# Trapped swarm supersedes after 6 weeks. Normal?



## challenger (May 27, 2009)

I've always heard that the queen in a primary swarm will be replaced by the swarm during the spring/early summer. 
That's just one vote for SOP.


----------



## RayMarler (Jun 18, 2008)

Yep, just as I see the swarm queen is laying and am thinking it's getting ready to really start growing, they start supersede proceedings and it's 4 weeks down time before a new queen is laying again. I don't chase swarms any more, but when I did, this happened much more often than I liked.


----------



## IAmTheWaterbug (Jun 4, 2014)

I suppose this is a good argument for requeening captured swarms after the first brood cycle.


----------



## Mr.Beeman (May 19, 2012)

I have noticed that roughly 20% of my captured swarms do try and replace the queen. Just another good reason to keep a nuc or two handy.


----------



## IAmTheWaterbug (Jun 4, 2014)

IAmTheWaterbug said:


> I trapped a swarm on March 24, and it was doing pretty well. Then I inspected last Friday, at the 6 weeks mark, and I was a bit distressed to see that it was queenless. There were no eggs or open brood, only capped brood, and I had a capped queen cell, near the middle of one frame.


She's out! I went in this morning, and the cell was open, with a perfect little disc of wax hanging off the end. She must have just emerged, because I also heard piping!

Of all the days for my GoPro to have a dead battery 

Since I didn't have a working camera I figured there was no need to keep looking, so I just closed it up. Bush's Bee Math says it'll be another ~12 days to laying, so I'll back in 15 days and look for eggs.


----------



## IAmTheWaterbug (Jun 4, 2014)

IAmTheWaterbug said:


> She's out! I went in this morning, and the cell was open, with a perfect little disc of wax hanging off the end. She must have just emerged, because I also heard piping!
> 
> Of all the days for my GoPro to have a dead battery
> 
> Since I didn't have a working camera I figured there was no need to keep looking, so I just closed it up. Bush's Bee Math says it'll be another ~12 days to laying, so I'll back in 15 days and look for eggs.
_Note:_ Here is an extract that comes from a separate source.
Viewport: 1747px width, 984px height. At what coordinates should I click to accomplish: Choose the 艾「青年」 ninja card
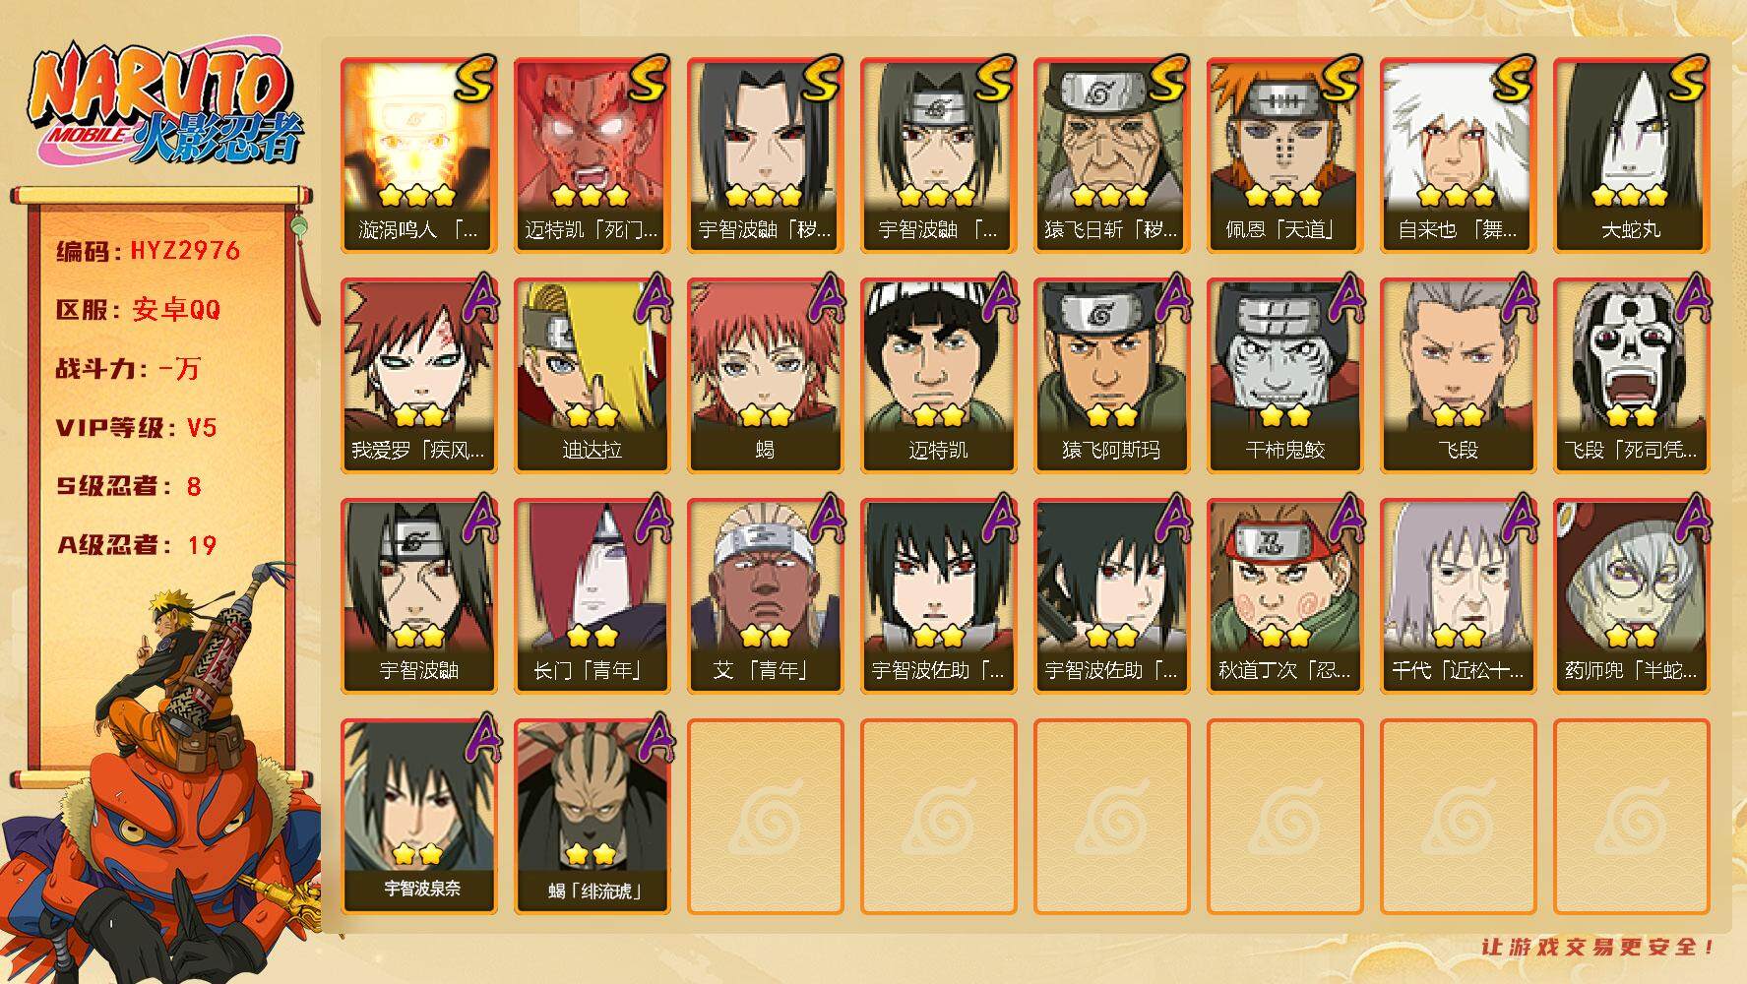click(x=765, y=596)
So I went back 16 days after emergence, I'm pretty sure I saw freshly laid eggs! I couldn't be 100% sure because the lighting was poor, but I'm about 80% sure. 

I won't get a chance to inspect again for nearly 3 weeks, so by that time I should have a full brood cycle.

And this time I brought a fully charged GoPro. And forgot to press Start.inch:inch:inch:


----------



## RayMarler (Jun 18, 2008)

That sounds great, isn't beekeeping just the grandest hobby ever? 
Be careful though, or you'll get the beekeeping fever and have to attend beekeeping anonymous meetings!


----------



## JRG13 (May 11, 2012)

I never had a swarm supercede that quickly yet. Most of my swarm queens I got in 2012 were still kicking in 2015 and I still have one of them for this year, basically her 4th year since I hived the swarm. She's cordovan so I know it's the original queen and she looks old and beat up, but still laying strong.


----------